The results of Theorem 4.1 mean that when the noise is small, then the value of \(\mathscr{R}_{s} = \mathscr{R}_{0} - \frac{\sigma_{2}^{2}}{2( \mu +\delta +\gamma )}>1\), which implies that the disease is prevalent. Therefore, from Theorem 3.1 and Theorem 4.1, we can see that \(\mathscr{R}_{s}\) is a threshold which determines the extinction or persistence of the disease.

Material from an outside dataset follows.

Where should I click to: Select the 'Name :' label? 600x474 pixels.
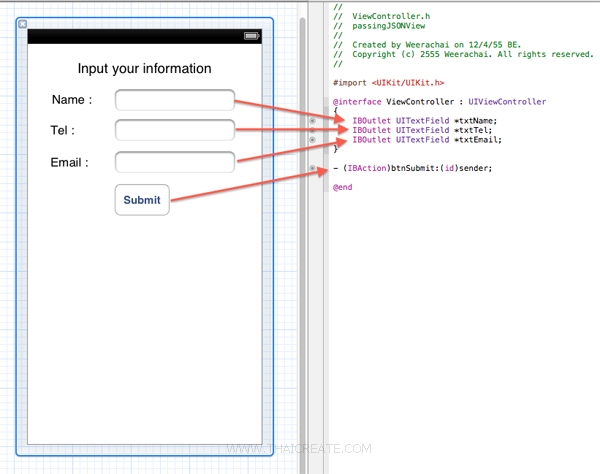click(72, 100)
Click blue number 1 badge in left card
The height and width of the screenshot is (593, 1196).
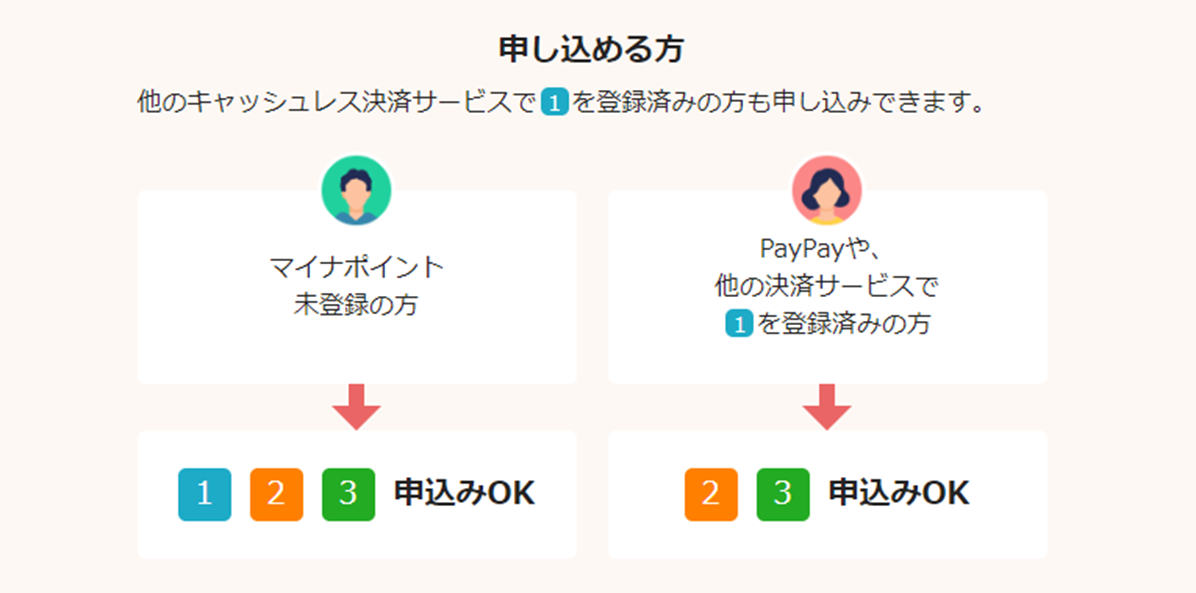tap(204, 495)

5 Stationary distribution and ergodicity

In this section, based on the known result of Has’minskii (see [25], Theorem 4.1, p.119 and Lemma 9.4, p.138), we prove that there is an ergodic stationary distribution for the solution of epidemic model (2), which shows that the disease will prevail.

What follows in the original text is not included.